On Friday the Cuban foreign minister Bruno Rodríguez accused the US of “extorting” countries by forcing them to cancel decades-old deals with Havana for the supply of doctors.
The tone was set in Donald Trump’s first term. In 2018, 8,300 Cuban doctors left Brazil after the country’s then president-elect, Jair Bolsonaro, closely aligned with Washington, threatened the programme and its payment structure, questioning the qualifications of the Cubans – issues that had never been raised when their services were indispensable.
Since then, the US has pushed countries across the region to terminate these agreements, branding them “forced labour” and even “human trafficking” because the Cuban state retains a share of salaries. Conveniently ignoring that these doctors were trained free of charge by the Cuban government, unlike their heavily indebted counterparts in countries such as the UK where medical graduates have the onerous burden of student debt for decades.
The consequences have been enormous. Guatemala, Honduras, Jamaica, the Bahamas, Antigua and Barbuda, Guyana and St Vincent and the Grenadines have all capitulated. Across the Caribbean and Latin America, programmes, some as old as 50 years, are being dismantled, doctors withdrawn and already fragile systems strained, all under the threat of US visa and diplomatic sanctions. Only St Kitts and Nevis and Trinidad and Tobago have yet to follow. Millions could lose basic healthcare, with Indigenous communities particularly exposed.
Cuba is the island that chose “doctors, not bombs”. For more than six decades, Cuba has practised something profoundly unfashionable in modern geopolitics: solidarity.

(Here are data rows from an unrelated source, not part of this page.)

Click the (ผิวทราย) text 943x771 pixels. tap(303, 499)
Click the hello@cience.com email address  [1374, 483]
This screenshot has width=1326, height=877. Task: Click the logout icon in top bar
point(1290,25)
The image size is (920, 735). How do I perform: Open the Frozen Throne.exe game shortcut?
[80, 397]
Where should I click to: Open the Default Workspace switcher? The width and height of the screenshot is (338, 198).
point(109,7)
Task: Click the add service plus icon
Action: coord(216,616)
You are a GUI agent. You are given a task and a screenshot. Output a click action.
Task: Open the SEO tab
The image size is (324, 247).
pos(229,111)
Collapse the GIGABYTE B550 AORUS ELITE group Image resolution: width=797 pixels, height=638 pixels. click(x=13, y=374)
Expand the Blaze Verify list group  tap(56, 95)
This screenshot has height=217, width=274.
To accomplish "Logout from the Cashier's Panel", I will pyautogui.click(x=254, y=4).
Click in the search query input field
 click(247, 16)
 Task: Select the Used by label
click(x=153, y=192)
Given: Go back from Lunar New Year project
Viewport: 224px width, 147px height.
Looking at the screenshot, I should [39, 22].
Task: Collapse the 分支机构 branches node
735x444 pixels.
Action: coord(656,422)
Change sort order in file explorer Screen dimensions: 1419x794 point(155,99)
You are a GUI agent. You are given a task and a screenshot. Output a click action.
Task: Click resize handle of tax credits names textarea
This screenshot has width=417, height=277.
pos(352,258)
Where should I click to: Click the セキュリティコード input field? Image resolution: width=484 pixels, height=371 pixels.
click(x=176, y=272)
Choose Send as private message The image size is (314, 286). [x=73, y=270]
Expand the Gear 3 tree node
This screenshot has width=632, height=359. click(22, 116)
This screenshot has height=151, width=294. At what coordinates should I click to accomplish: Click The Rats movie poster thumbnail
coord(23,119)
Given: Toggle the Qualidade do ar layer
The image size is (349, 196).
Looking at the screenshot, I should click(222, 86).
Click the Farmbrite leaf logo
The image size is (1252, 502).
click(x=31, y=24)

When Ebola tore through west Africa in 2014, Cuban medical brigades arrived first. When hurricanes flattened Caribbean states, Cuban teams showed up. When Haiti collapsed, again, under the weight of history, debt and disaster, Cuban doctors were there. When Nepal was devastated in 2015, Cuba dispatched a medical brigade within days.
Cuba has built a global medical network of more than 50,000 professionals working across dozens of countries, generating billions in foreign revenue and sustaining its economy under embargo. In places such as Venezuela, where tens of thousands of Cubans once staffed community health programmes, these missions became central to public health. But that model is now under strain. As US pressure intensifies – disrupting oil, tightening sanctions and targeting allied governments – Cuban medical personnel are being withdrawn, cutting off one of the island’s few reliable sources of income while weakening healthcare systems abroad.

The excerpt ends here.